Ando à procura de espaço para o desenho da vida. CECÍLIA MEIRELES

Estética e intelectualmente estimulante, o filme Vivre sa vie, de Godard, foi realizado em 1962, no auge da Nouvelle Vague francesa. Porém, é por sua universalidade e pelo tratamento de questões ainda de interesse contemporâneo que merece ser revisitado, não só pelos amantes do cinema clássico francês, mas por um público bem mais vasto interessado em cinema e nos seus múltiplos diálogos e cruzamentos com as experiências humanas.

Um dos maiores méritos desse filme, para além das inovações realizadas em termos de linguagem na época, foi ter possibilitado, a partir de sua construção narrativa sofisticada, uma reflexão de natureza filosófica sobre os horizontes perceptíveis de nossa liberdade e de nossas responsabilidades existenciais, quando cotidianamente vivenciamos a vida, uma aventura tão intensa, imprecisa e imprevisível.

Produzido depois de Une femme et une femme (1961) e antes de Le mépris (1963), esse filme trata, sobretudo, de acontecimentos isolados, de ideias, do desenho da vida e também da morte, ao nos apresentar uma grande personagem, Nana. Grande não por sua importância ou status adquirido na sociedade, mas por sua história singular, construída e apresentada por Godard em doze episódios, recorrendo a diversas referências da cultura ocidental.

Vivre sa vie não é, porém, um filme que se preocupa em explicar ou contextualizar o espectador a respeito de um drama específico de Nana. A única preocupação notada aqui é a de apresentar acontecimentos, episódios que se configuram na vida dessa mulher.
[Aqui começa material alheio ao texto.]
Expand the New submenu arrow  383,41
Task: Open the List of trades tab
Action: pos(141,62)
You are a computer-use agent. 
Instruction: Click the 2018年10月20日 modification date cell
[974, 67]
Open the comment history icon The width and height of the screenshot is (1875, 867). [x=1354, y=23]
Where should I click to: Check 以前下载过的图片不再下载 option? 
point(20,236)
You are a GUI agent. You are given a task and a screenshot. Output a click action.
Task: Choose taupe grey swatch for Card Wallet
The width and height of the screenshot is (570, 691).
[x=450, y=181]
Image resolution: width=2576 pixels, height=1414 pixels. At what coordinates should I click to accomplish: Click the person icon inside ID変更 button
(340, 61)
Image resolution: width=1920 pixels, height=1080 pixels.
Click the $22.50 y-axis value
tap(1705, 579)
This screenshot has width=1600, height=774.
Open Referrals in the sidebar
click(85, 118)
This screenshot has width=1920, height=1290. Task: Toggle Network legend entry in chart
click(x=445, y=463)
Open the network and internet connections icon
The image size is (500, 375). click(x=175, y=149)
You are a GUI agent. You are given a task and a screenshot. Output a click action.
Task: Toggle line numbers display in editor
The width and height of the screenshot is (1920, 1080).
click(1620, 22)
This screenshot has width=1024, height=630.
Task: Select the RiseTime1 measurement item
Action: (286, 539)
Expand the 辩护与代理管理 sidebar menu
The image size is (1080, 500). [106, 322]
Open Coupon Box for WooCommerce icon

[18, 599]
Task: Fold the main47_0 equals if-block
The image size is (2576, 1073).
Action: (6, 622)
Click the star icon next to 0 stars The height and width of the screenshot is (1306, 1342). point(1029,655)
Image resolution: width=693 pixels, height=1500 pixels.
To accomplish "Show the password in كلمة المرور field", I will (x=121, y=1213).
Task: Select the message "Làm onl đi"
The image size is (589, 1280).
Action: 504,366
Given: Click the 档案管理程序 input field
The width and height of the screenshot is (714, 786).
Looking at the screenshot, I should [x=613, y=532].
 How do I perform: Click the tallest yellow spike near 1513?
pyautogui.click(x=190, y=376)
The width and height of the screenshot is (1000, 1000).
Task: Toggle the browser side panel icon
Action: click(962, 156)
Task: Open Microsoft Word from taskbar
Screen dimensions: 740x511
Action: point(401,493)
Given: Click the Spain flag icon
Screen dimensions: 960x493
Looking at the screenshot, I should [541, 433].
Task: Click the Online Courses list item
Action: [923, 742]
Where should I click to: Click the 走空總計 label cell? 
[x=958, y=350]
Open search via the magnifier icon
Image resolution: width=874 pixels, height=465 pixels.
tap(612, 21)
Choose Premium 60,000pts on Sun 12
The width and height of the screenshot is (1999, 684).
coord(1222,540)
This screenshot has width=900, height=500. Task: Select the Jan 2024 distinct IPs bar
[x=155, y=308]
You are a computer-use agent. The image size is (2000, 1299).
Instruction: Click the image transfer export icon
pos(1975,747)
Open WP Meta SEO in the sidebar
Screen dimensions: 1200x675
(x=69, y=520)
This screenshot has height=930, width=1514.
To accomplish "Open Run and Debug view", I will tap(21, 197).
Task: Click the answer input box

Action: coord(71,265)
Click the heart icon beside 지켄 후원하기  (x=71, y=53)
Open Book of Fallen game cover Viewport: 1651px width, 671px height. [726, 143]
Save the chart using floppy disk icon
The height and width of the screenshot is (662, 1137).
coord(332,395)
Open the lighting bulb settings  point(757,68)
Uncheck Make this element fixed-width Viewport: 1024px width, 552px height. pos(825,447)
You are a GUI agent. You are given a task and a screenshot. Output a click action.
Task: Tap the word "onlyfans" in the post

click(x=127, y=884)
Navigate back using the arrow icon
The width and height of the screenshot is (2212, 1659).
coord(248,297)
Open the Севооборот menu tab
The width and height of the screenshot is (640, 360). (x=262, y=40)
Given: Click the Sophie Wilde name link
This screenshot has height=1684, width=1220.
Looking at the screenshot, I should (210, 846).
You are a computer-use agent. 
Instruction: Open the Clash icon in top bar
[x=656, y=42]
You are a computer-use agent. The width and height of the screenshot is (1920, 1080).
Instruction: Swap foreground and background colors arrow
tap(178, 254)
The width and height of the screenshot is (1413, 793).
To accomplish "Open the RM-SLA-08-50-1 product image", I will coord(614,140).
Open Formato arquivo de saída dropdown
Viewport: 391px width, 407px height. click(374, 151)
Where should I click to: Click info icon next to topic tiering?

Representada pela célebre Anna Karinna, essa personagem decide enveredar-se, por sua própria escolha pelo mundo da prostituição, e depois disso, encontra o enlace final de sua história. Mas apesar das aparências, também não se trata de um filme sobre a prostituição, enquanto temática psicológica ou como um problema da sociedade da época, mas sim da prostituição como metáfora para a transformação de uma mulher, que se vê diante da necessidade de viver sua própria vida, de fazer suas escolhas e responsabilizar-se por elas. O filme não explica por que a protagonista decidiu prostituir-se, mas trata, antes de tudo, da própria liberdade de Nana, que renuncia ao aparentemente banal e atribui, de diferentes formas, significado a sua existência.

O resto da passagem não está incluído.